WHAT NEEDS TO BE DONE => Each line of the records that holds "agent" should be shown in full.

Records from a data collection:
# # # # #

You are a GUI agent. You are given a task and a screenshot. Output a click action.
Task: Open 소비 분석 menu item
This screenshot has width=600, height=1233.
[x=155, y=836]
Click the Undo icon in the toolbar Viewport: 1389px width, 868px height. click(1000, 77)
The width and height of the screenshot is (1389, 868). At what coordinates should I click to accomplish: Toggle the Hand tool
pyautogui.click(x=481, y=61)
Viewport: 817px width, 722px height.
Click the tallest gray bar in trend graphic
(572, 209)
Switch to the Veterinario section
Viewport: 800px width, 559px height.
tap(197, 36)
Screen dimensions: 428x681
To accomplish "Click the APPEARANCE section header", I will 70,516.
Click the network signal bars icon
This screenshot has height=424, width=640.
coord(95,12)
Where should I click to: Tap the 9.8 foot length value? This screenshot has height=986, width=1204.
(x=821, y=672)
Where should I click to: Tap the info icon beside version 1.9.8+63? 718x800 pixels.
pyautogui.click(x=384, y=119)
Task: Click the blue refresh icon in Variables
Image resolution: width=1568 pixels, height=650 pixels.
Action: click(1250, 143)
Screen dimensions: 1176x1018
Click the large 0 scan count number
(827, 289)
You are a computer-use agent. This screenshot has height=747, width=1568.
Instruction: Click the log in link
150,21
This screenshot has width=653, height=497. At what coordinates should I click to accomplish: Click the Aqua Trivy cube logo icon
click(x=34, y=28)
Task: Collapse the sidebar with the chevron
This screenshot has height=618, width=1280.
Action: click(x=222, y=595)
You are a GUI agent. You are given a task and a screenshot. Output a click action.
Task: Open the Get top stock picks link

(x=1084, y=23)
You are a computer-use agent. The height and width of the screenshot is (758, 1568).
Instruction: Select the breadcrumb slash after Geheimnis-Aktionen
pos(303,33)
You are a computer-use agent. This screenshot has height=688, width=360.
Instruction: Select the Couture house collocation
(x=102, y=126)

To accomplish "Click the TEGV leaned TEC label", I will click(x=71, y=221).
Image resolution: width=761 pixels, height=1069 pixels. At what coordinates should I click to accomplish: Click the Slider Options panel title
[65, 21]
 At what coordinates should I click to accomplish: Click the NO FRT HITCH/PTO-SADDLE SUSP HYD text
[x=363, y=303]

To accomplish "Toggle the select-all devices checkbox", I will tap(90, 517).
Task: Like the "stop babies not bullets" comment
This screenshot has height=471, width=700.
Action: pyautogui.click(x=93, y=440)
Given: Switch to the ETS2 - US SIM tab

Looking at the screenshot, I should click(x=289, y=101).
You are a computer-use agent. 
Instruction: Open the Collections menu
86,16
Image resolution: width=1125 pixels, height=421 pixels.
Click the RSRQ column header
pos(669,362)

# # # # #

TASK RESULT =>
You are a GUI agent. You are given a task and a screenshot. Output a click action.
You are a computer-use agent. This screenshot has height=747, width=1568.
You are a GUI agent. You are given a task and a screenshot. Output a click action.
You are a computer-use agent. The height and width of the screenshot is (758, 1568).
You are a computer-use agent. This screenshot has height=688, width=360.
You are a computer-use agent. 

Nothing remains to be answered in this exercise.